Bene, si mangia, sì, si mangia, seduti, serviti e riveriti – o quasi. Le padelle sono vergini. Nuovissime. La scelta (come di consueto si parte dai dolci, li mettono all’inizio perché alla fine non lo prenderesti mai, e infatti noi lo prendiamo; è una torta di crema al pistacchio a molti strati con un cioccolato decorato sopra) e poi via ai secondi (vale la regola di prima, è tutto al contrario). La mia fidanzata prende prudente un pollo alla piastra. Io non ci posso credere quando vedo che in effetti ci sono le pappardelle ai porcini che sognavo ieri. Le prendo. Pago. Conto salatissimo, tipo trenta euro per due piatti un dolce e un’acqua.

Proviamo a fingere di essere quel che effettivamente siamo ma non ci credono e ci fanno pagare il conto salatissimo. Un attimo dopo si avvicina un manager per chiederci se tutte queste foto che stiamo facendo le posteremo su instagram. «Ma certoooooo» rispondiamo in coro. Vabbè, il prezzo ci sta, stiamo facendo un brunch chic, spendere meno è impossibile. Ma. Il cibo fa cagare. Grande delusione. Ma come?! Tutto ’sto popò di messa in scena, ’sti prezzi e il pollo è crudo.

Lo portano via dicendo che non conoscono ancora bene la piastra e ce lo riportano ancora crudo; io gli direi che devono conoscere il pollo, non la piastra, ma mi pare un tema filosoficamente eccessivo per la situazione. Il sugo delle pappardelle sembra comprato a un 24/7 a Stoke Newington nel 1998. Indigeribile fin dal primo assaggio. Chissà che ne avrebbe pensato il signor Pavesi. E vabbè dai, almeno mangiamo seduti come cristiani. Intorno a noi una moderata eccitazione stenta a sfumare.

I pezzi grossi sono ancora lì; si discute sul come disporre le ciambelle. Una donna che è chiaramente un’addetta alla comunicazione plugga un gigantesco pc nelle comode prese (deve inginocchiarsi sotto il tavolo) e si mette al lavoro. Ci guardano tutti. Perché sì, siamo i primi clienti. Ma davvero? Sì, davvero. Eh vabbè, ma il cibo fa cagare uguale. Aridatece l’autogrill Rana o quelli emiliani indie. Almeno si mangia dignitosamente e a volte davvero l’ostessa è prosperosa.

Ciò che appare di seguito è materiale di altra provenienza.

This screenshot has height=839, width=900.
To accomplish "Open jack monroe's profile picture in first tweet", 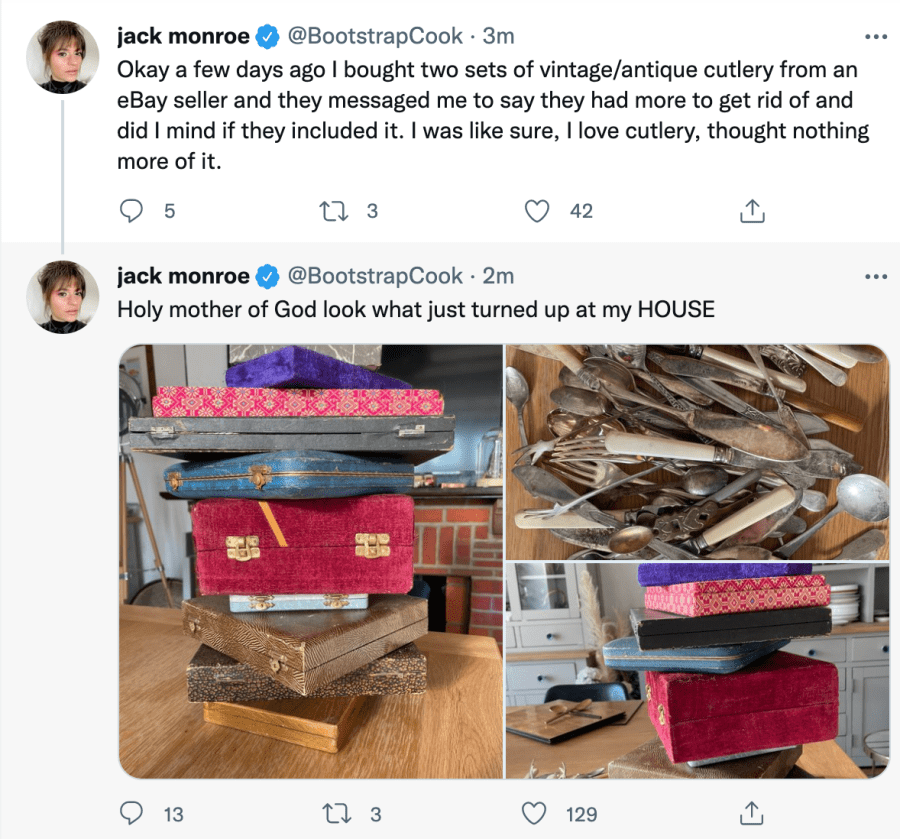I will pos(63,57).
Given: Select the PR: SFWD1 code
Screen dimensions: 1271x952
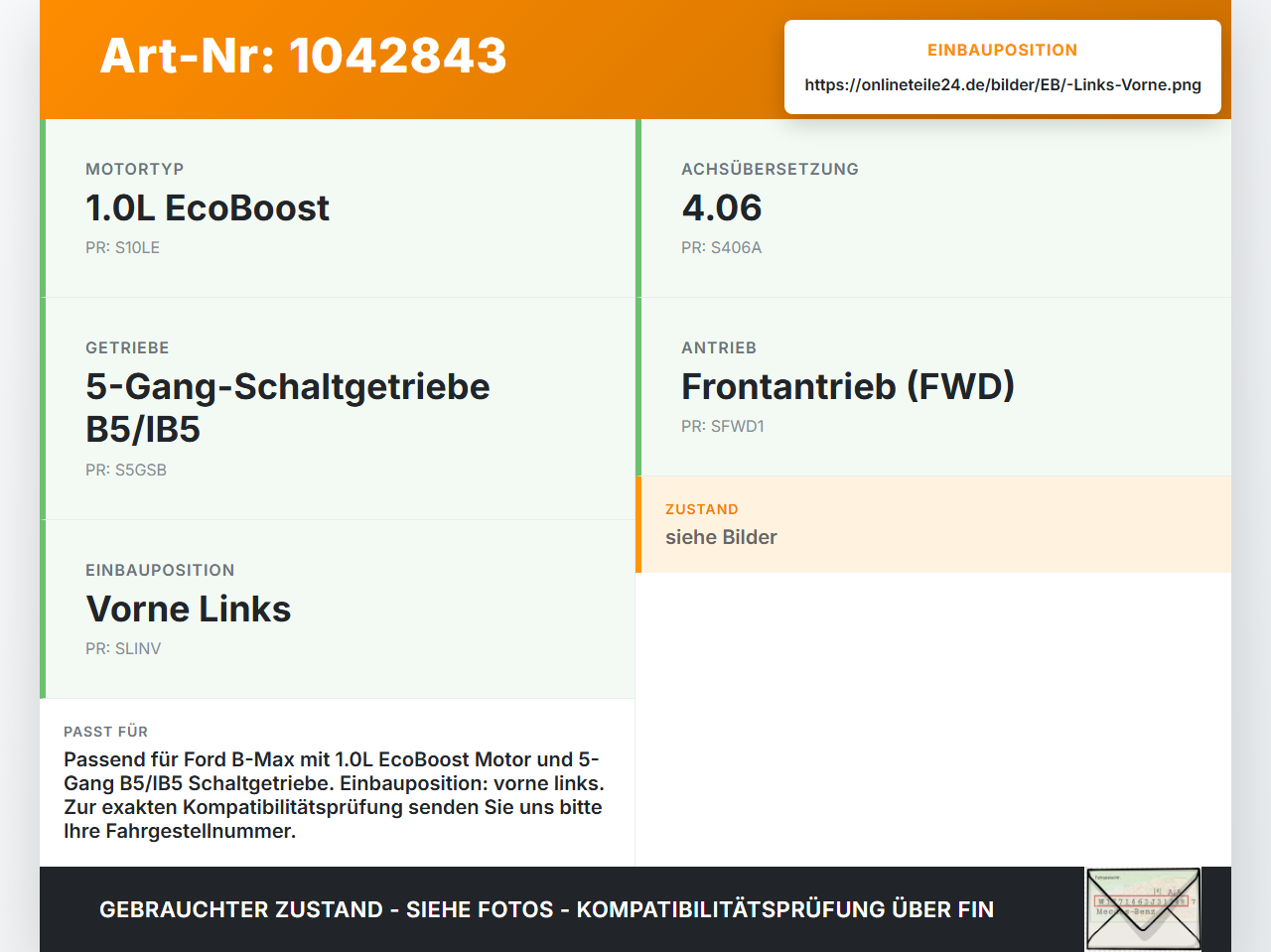Looking at the screenshot, I should (723, 426).

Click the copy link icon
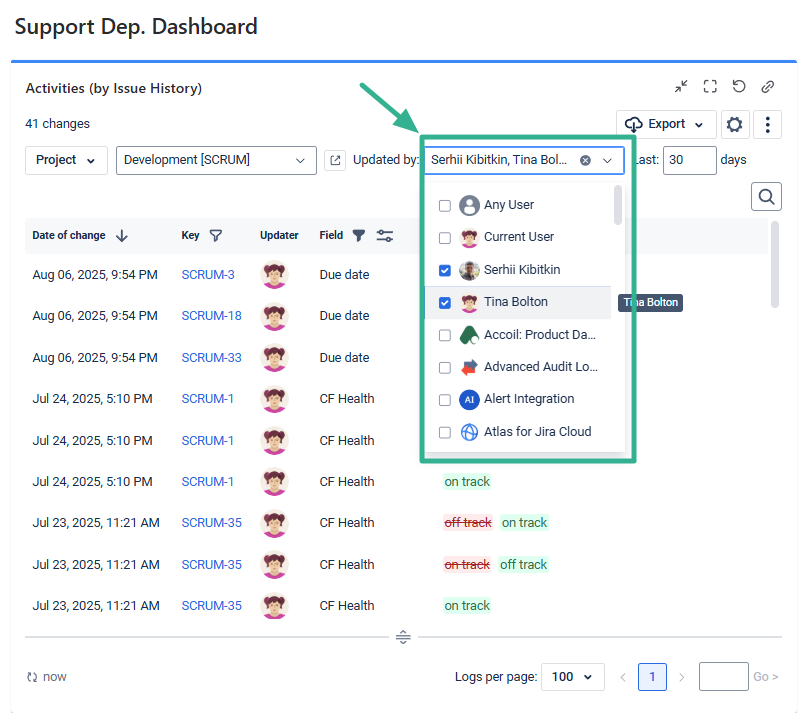(767, 87)
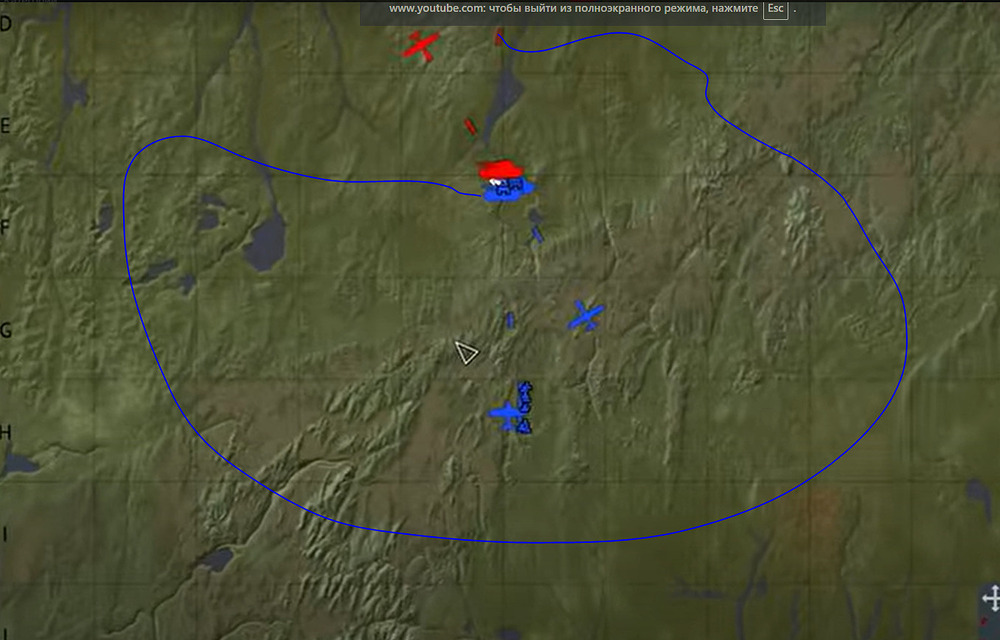Click the red enemy aircraft marker
Screen dimensions: 1000x640
422,45
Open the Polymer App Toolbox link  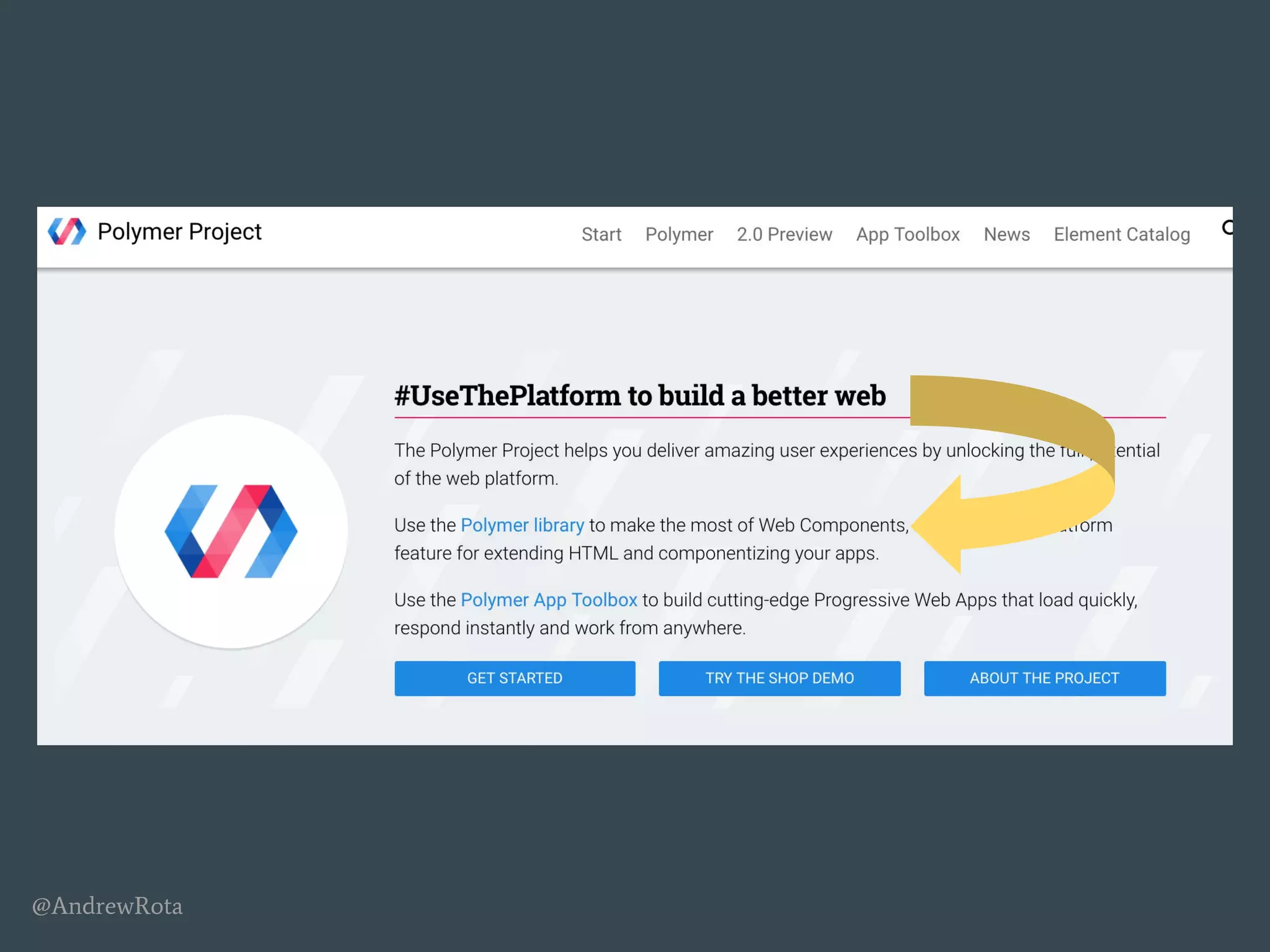[x=549, y=600]
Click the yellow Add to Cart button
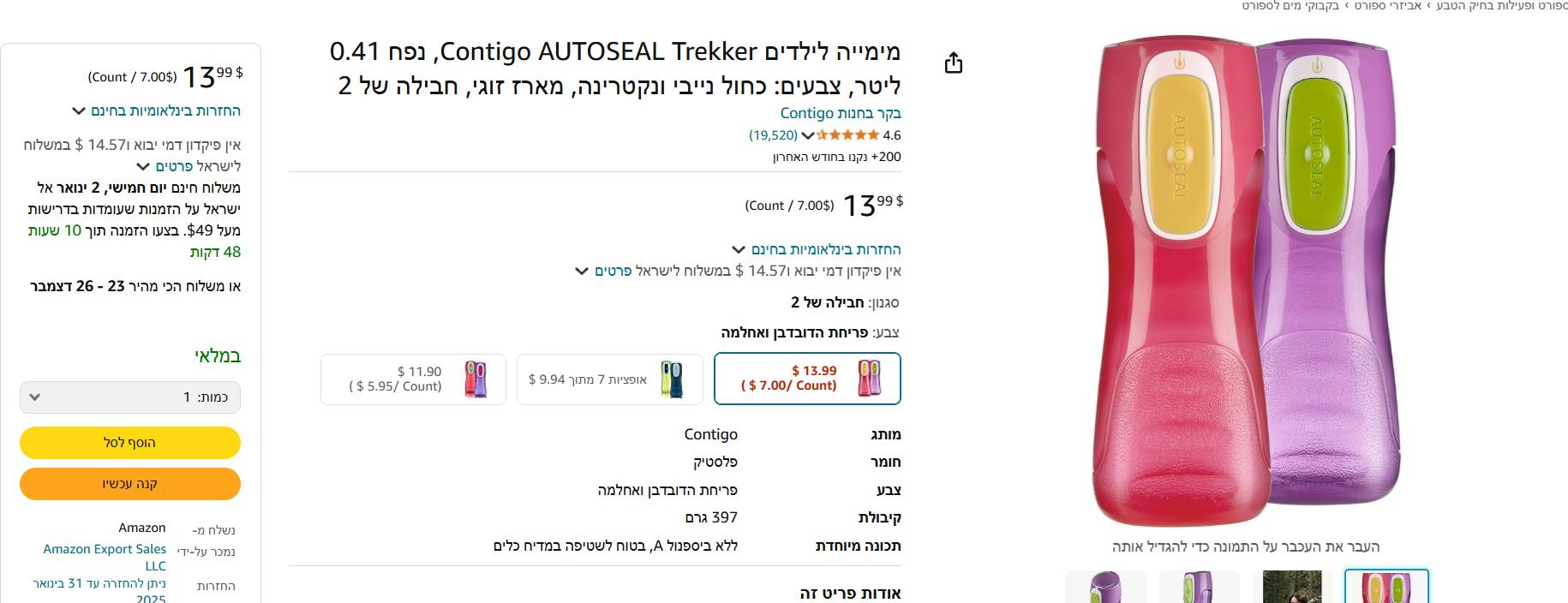Viewport: 1568px width, 603px height. click(x=130, y=443)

La solitudine dell’autonauta

Ci viene la tristezza e ce ne andiamo a fare le foto da fuori, non prima di esserci assicurati che il banco dei panini tipici ci sia (c’è) e di aver assistito al patetico ed eccessivamente brusco rimbrotto di un manager alla cassiera che mi stava facendo aspettare (compravo le sigarette, ho provato a intercedere che non era un problema, ma poi no, mi sono fatto i cazzi miei).

Ed è lì, uscendo, che mi coglie il magone. È tutto fuori sync e assurdo, una stazione spaziale nella cosmopista, il rifugio indefinito degli scampati alla pandemia, uno dei pochi luoghi nei quali si può mangiare, che ha cibo. Siamo andati all’autogrill apposta per mangiare. E per farlo abbiamo infranto la legge. Mi sento storto rispetto al tempo nel quale sono. Vengo colto da una solitudine senza fine né scampo.

Inizio a vedere zombie che assaltano le pareti di vetro per mangiarsi, oltre al pollo, pure i ristoratori e infine noi, autonauti di un giorno, in un tripudio di sangue e interiora spruzzate sulla sanificatissima superficie dell’astronave, inquietante e disumana, con tutta la sua stantia e scintillante promessa di modernità desertificata. Che paura.

Saliamo in auto (ibrida) e mi accorgo che accanto a me è parcheggiata la Tesla (full electric, cazzo) probabilmente del manager che rimbrottava la cassiera. Ce ne torniamo a casa in silenzio. Penso che il prosciutto al pepe non c’era.